Old-fashioned assignment operators (was Re: braces
Richard Michael Todd
rmtodd at uokmax.UUCP
Sat Dec 17 08:53:37 AEST 1988
In article <2151 at uokmax.UUCP> randy at uokmax.UUCP (Longshot) writes:
>As an interesting aside, the cc here on our Multimax will generate warnings for
>lines like:
>
> x=-y; /* x = -y or x =- y? */
>
>In other words, and math operator that can be combined with = can produce an
>error. This will happen with +,-, *, and any others that fit the bill. Now, I
>have yet to hard-test it to see which case it generates. Has anyone had
>similiar messages, and checked further?
Script started on Fri Dec 16 16:06:15 1988
% cat foo.c
main() {
int x,y;
x = 3;
y = 4;
x=-y;
printf("%d\n",x);
}
% cc foo.c
"foo.c", line 5: warning: old-fashioned assignment operator
% a.out
-1
% ^D
script done on Fri Dec 16 16:06:40 1988
It seems to be interpreting "=-" as "-=". The message warns of an
"old-fashioned" assignment operator. There's an interesting bit of history
here. Back around 6th Edition Unix (I think) the augmented assignment
operators in C were written as =+, =-, etc, not "+=" like we do today.

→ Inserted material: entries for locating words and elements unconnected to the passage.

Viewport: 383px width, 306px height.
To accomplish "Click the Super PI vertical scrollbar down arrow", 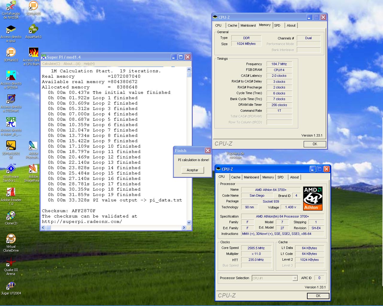I will pos(189,222).
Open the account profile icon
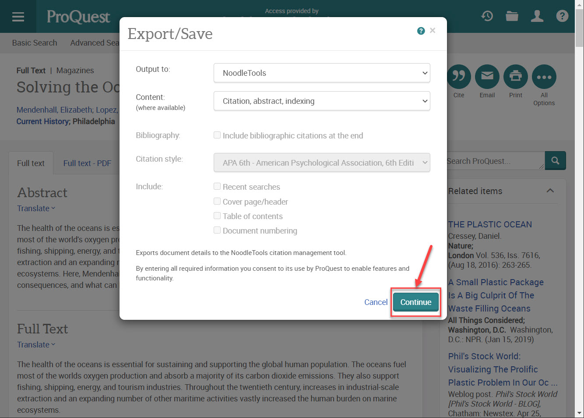The width and height of the screenshot is (584, 418). coord(537,16)
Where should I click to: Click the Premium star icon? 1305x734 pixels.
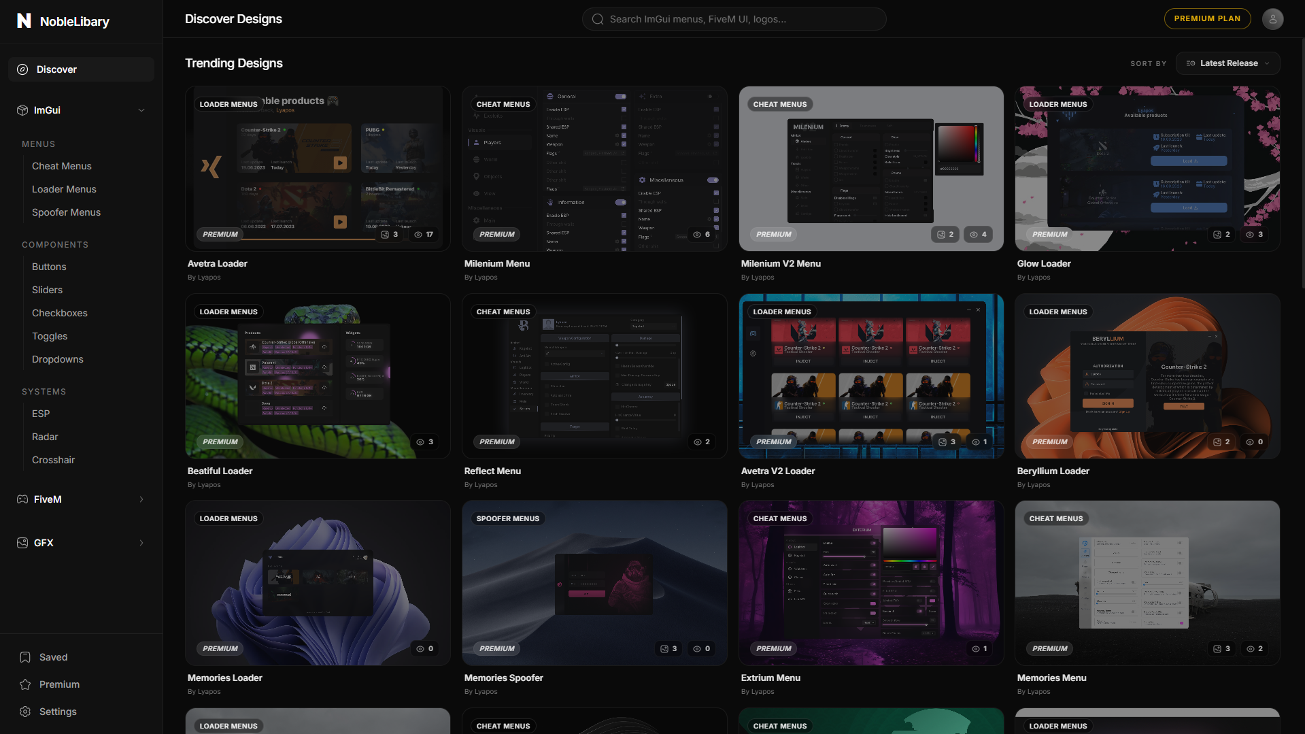pyautogui.click(x=24, y=684)
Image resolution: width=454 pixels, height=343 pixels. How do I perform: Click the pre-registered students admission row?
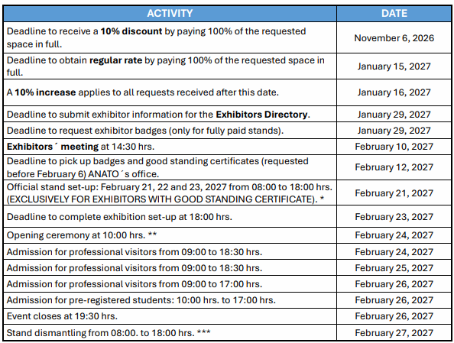coord(227,300)
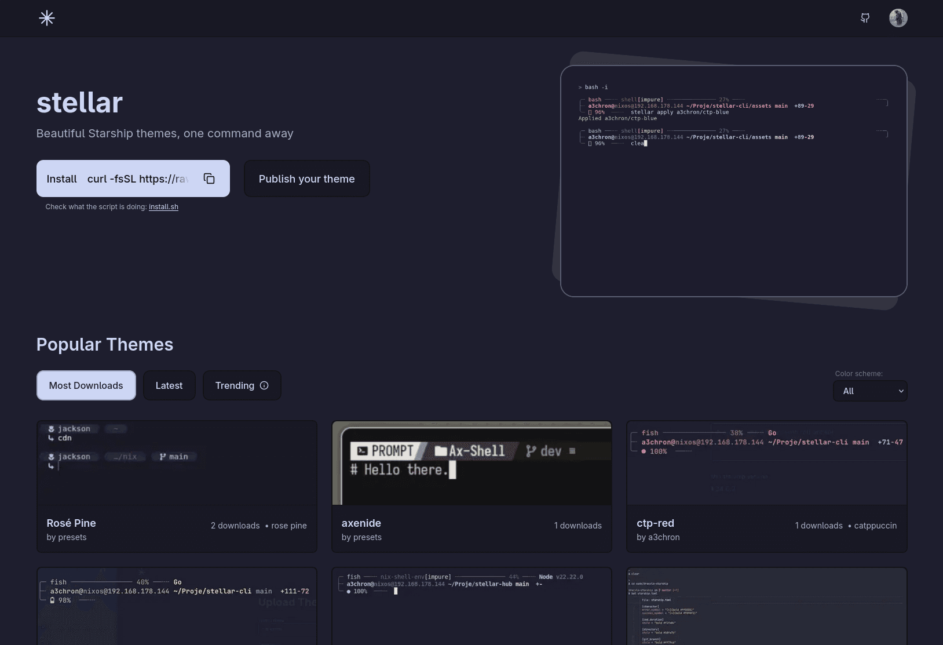943x645 pixels.
Task: View the axenide theme preview image
Action: click(472, 462)
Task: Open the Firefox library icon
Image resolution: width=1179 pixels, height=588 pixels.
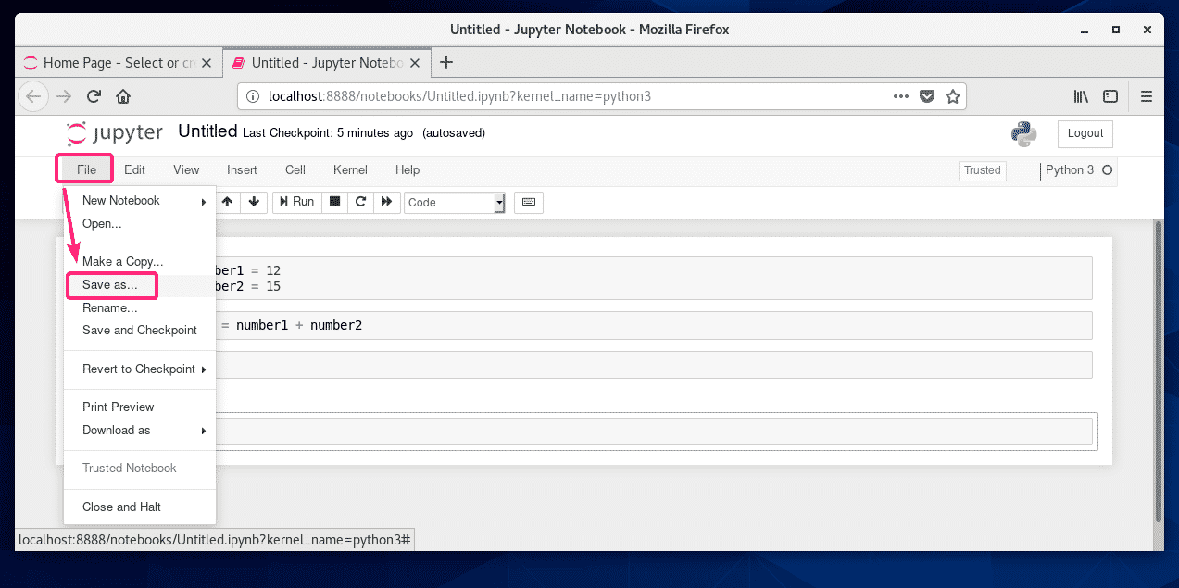Action: tap(1080, 96)
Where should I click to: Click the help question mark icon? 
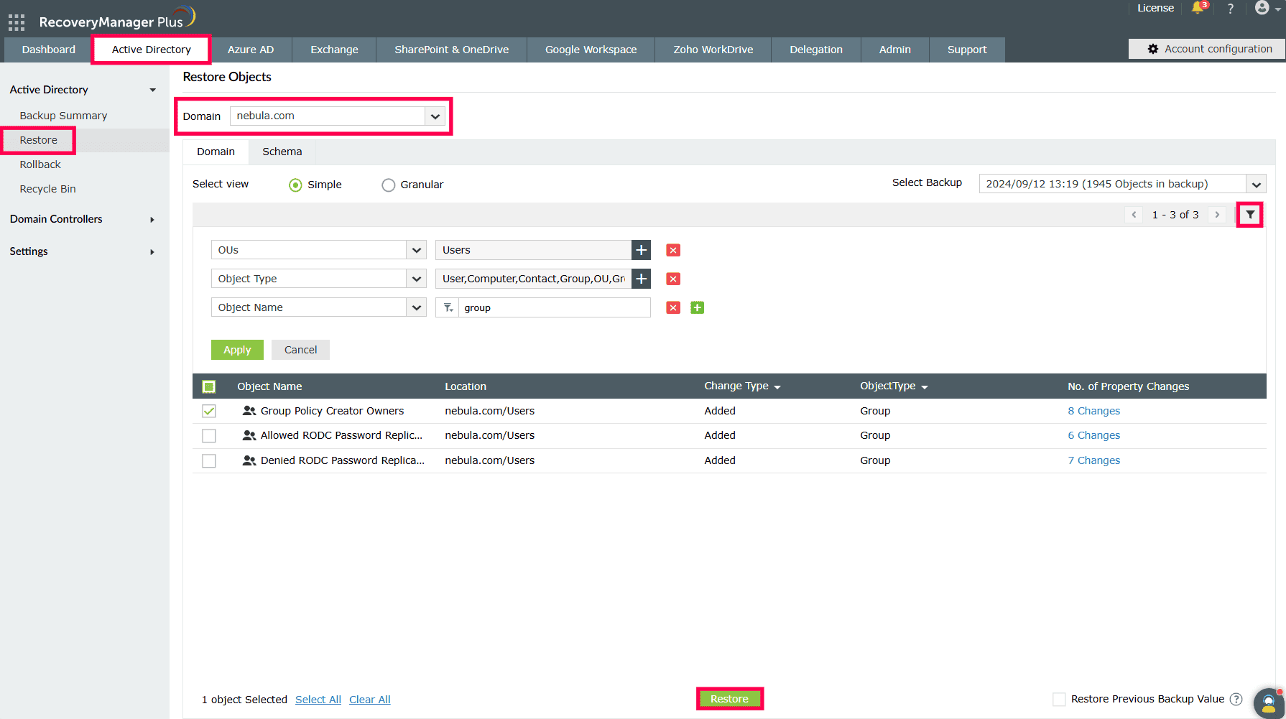coord(1230,9)
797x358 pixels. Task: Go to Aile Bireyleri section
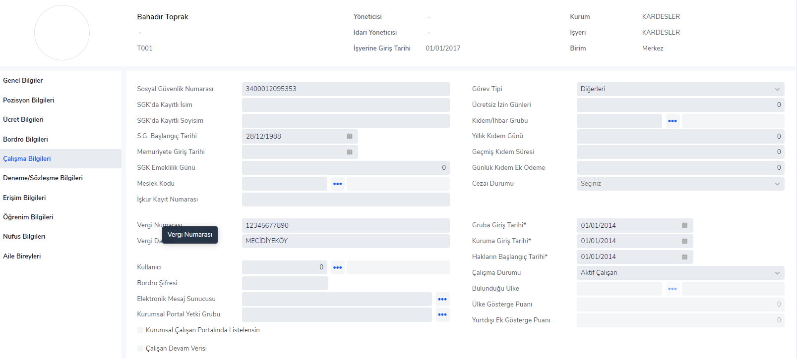(22, 256)
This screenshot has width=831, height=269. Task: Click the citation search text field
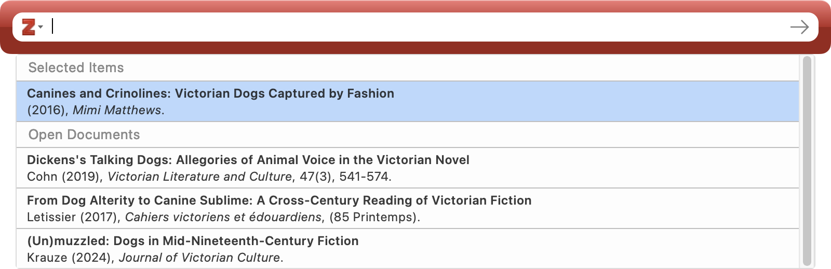tap(416, 27)
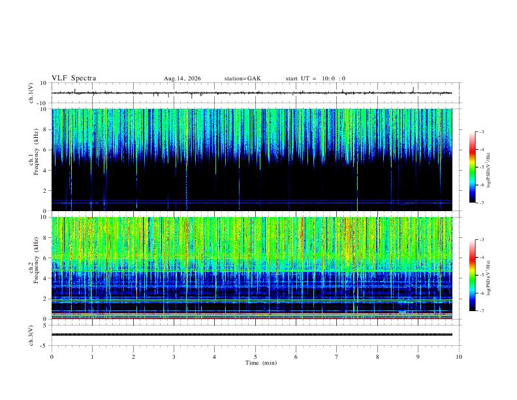Click the Time (min) axis label
This screenshot has height=400, width=517.
(x=261, y=363)
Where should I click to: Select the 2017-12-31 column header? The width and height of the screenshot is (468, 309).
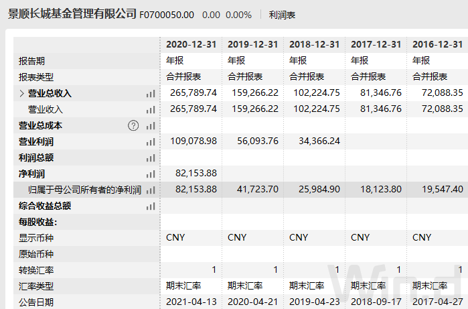click(x=376, y=44)

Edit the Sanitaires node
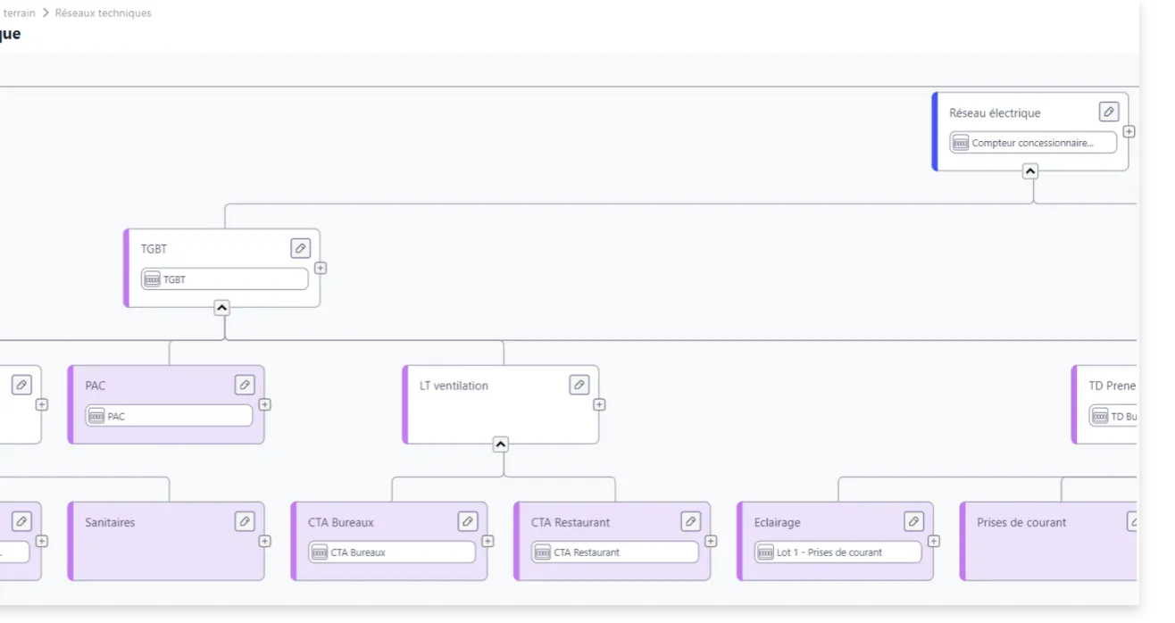coord(245,521)
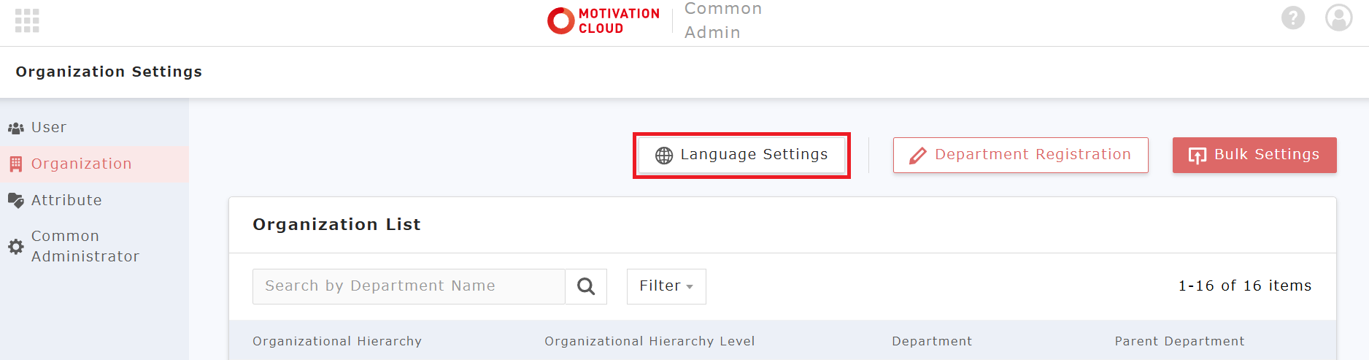Go to the User menu item
The height and width of the screenshot is (360, 1369).
[48, 128]
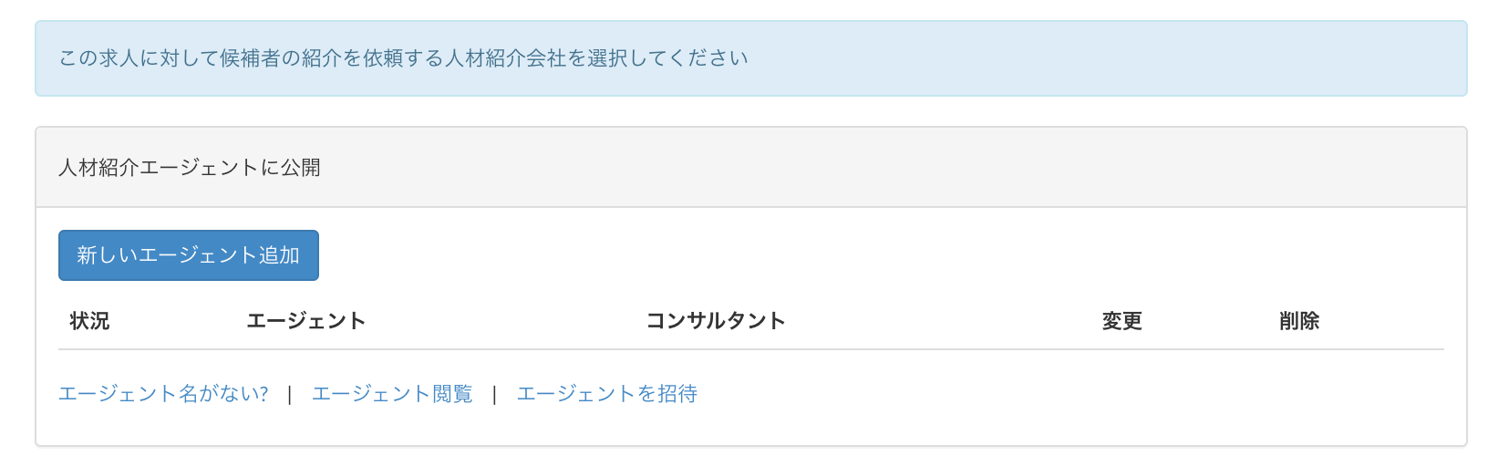Image resolution: width=1488 pixels, height=456 pixels.
Task: Click the 削除 column header
Action: [x=1299, y=321]
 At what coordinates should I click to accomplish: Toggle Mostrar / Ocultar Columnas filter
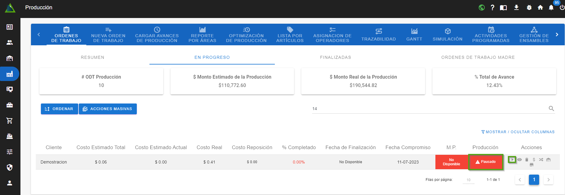(x=518, y=132)
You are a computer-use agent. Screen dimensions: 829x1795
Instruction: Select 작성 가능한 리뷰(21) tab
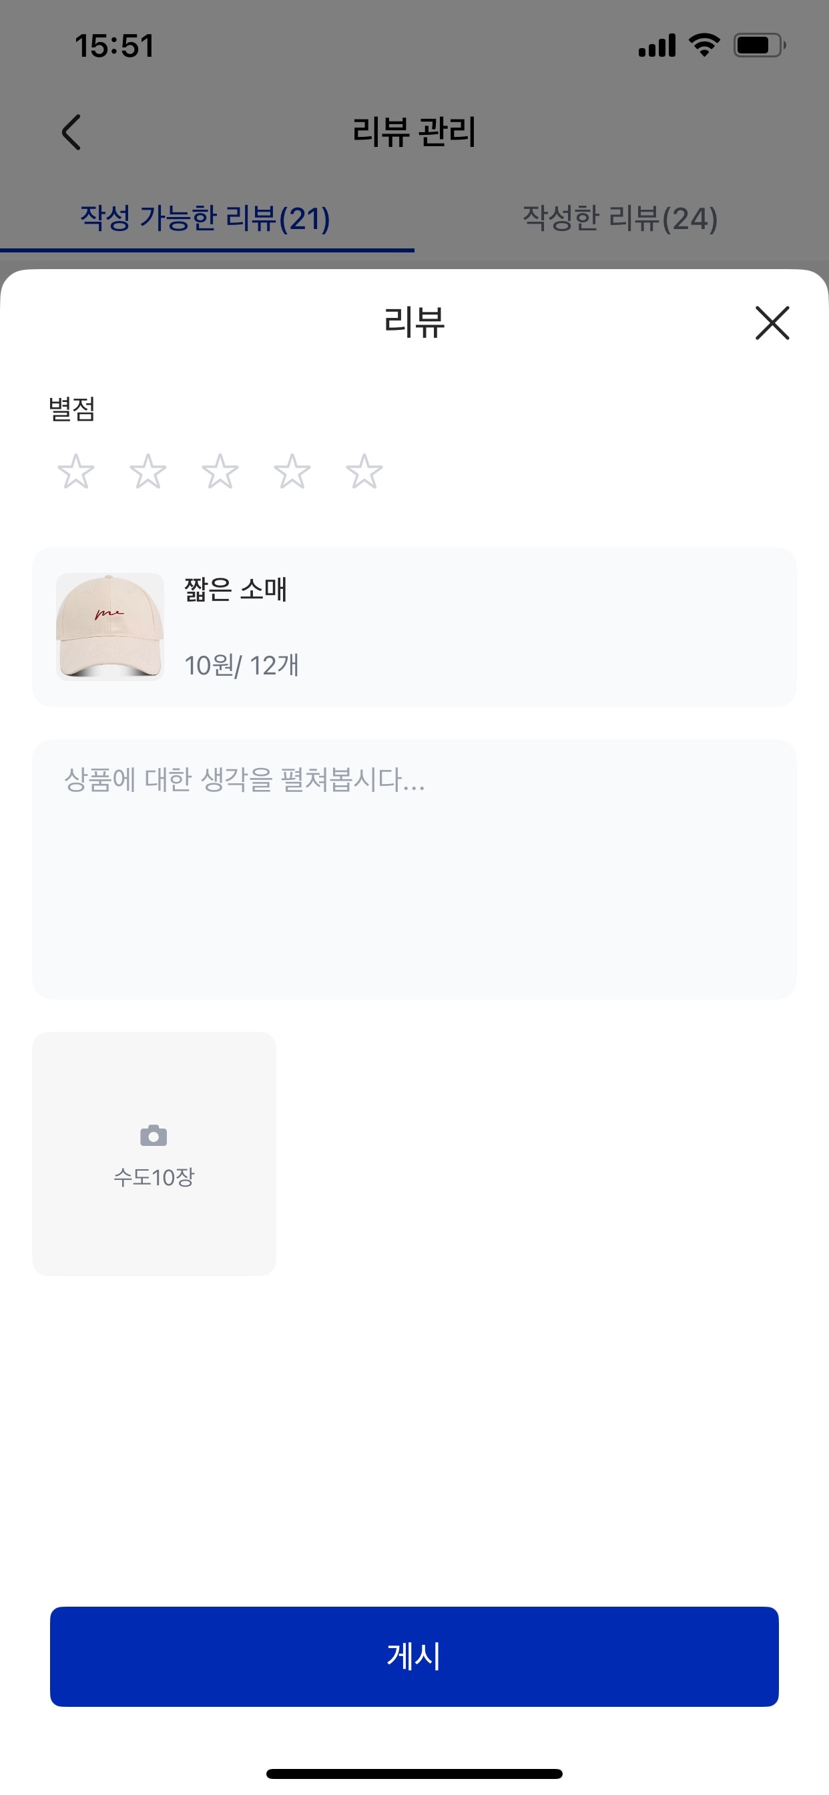click(x=206, y=219)
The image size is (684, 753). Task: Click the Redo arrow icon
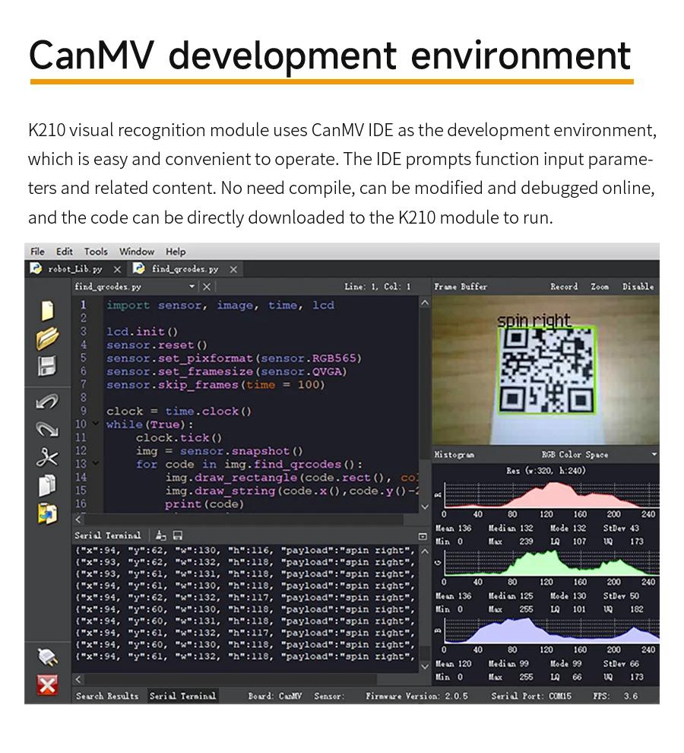(47, 429)
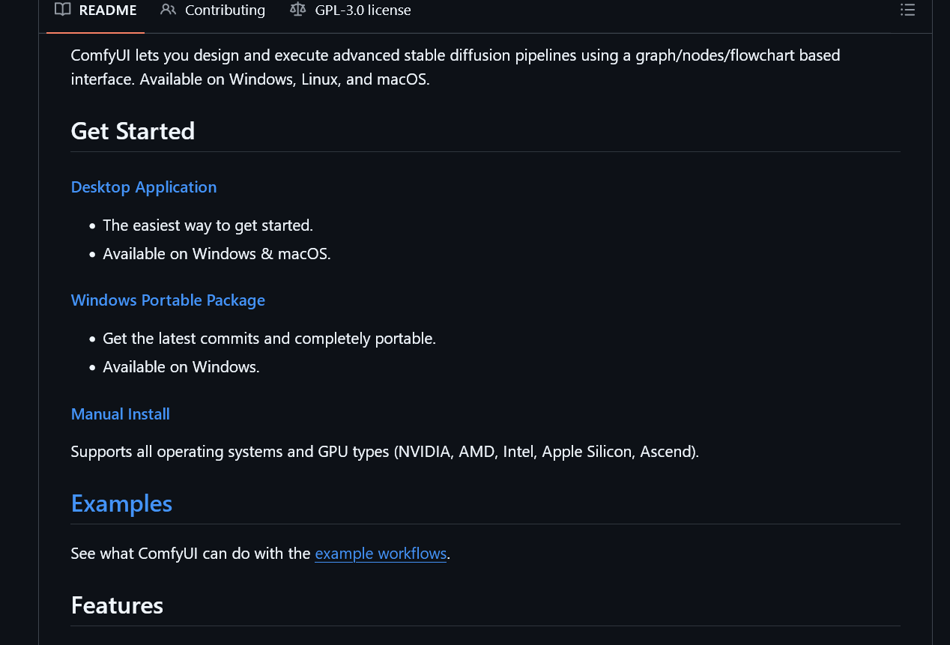Click the Features heading
This screenshot has height=645, width=950.
pos(117,605)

Unfortunately that caused an ambiguity problem: does x=-y mean x = -y or
x =- y? That, I believe, is why the operator syntax was changed circa
7th Edition. The compilers were changed to accept the old syntax "=-"
but issue a warning.
The question I have is, what exactly *is* the correct interpretation of
x=-y in modern C? As mentioned before, the Encore cc interprets it as
augmented assignment. The compiler I use on my PC interprets it as assigning
-y to x. Which interpretation is right? What does the ANSI C standard say
about this?
Of course, the existence of compilers that interpret this line differently
means that if you want your code to be portable, you *must* include proper
spaces; if you want to assign -y to x, you must say "x = -y" if you want
your code to work everywhere.
Finally, I question why this business of checking for old-fashioned
assignment operators is still in Unix C compilers. After all, V7 came
out around 10 years ago! Does anyone really have around any code that hasn't
been converted to the new syntax by *now*?
--
Richard Todd Fido:1:147/1 USSnail:820 Annie Court,Norman OK 73069
Try one of these: rmtodd at chinet.uucp, rmtodd at killer.dallas.tx.us,
rmtodd at uokmax.ecn.uoknor.edu or ...!sun!texsun!uokmax!rmtodd.